Bevolkingsgroei, die andere olifant in de kamer…
Relatie met asiel- en arbeidsmigratie zit in taboesfeer
“De bevolking van Nederland groeide in de eerste drie kwartalen van 2017 met ruim 80 duizend inwoners (naar ruim 17 mln. FvB). Het grootste deel van die groei was het gevolg van buitenlandse migratie. Het migratiesaldo kwam uit op 66 duizend.” (CBS, 26 oktober 2017)
Taboe
Dit bericht kreeg maar weinig aandacht. Het is opmerkelijk dat de voortgaande bevolkingsgroei de politiek zo onberoerd laat. Terwijl juist door die groei allerlei maatschappelijke vraagstukken manifester en indringender worden. Natuurlijk speelt de economische ontwikkeling ook een rol, maar die krijgt door de toenemende bevolkingsomvang als het ware nog een extra zetje mee.

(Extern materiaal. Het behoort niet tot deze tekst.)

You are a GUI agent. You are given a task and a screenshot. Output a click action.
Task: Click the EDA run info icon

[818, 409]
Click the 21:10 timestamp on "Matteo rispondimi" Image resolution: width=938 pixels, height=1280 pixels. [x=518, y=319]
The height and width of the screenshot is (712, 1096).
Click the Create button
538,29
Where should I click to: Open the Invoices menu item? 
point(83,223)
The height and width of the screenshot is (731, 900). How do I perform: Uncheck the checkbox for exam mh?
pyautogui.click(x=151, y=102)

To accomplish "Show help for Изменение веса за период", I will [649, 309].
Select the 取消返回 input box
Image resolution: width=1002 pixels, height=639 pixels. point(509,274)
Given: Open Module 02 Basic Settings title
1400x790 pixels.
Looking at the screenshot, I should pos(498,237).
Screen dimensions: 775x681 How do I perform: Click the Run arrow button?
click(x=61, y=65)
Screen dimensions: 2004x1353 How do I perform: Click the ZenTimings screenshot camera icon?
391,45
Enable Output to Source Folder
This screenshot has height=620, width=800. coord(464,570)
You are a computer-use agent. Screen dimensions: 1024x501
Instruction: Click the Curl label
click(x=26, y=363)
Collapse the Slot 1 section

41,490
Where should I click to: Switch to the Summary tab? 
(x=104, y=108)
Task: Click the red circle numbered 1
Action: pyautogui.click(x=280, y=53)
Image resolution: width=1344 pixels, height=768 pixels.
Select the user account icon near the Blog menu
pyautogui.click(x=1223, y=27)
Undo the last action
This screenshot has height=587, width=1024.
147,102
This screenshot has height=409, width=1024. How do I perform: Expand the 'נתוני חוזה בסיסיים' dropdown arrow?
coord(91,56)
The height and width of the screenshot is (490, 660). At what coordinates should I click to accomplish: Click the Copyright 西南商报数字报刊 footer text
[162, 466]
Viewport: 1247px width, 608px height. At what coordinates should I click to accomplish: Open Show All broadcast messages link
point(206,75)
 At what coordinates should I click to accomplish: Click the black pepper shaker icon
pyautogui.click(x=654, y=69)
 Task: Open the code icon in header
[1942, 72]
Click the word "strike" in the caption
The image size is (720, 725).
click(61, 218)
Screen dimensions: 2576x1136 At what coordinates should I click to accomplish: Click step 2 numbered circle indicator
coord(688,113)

En dan heb ik het niet alleen over de overbelasting van onze infrastructuur en de steeds langer wordende dagelijkse files in het verkeer, ook de toenemende druk op de woningmarkt – in het bijzonder in de grote steden – en de verdergaande versnippering en verrommeling van het landschap, kunnen niet worden losgezien van de voortgaande bevolkingsaanwas.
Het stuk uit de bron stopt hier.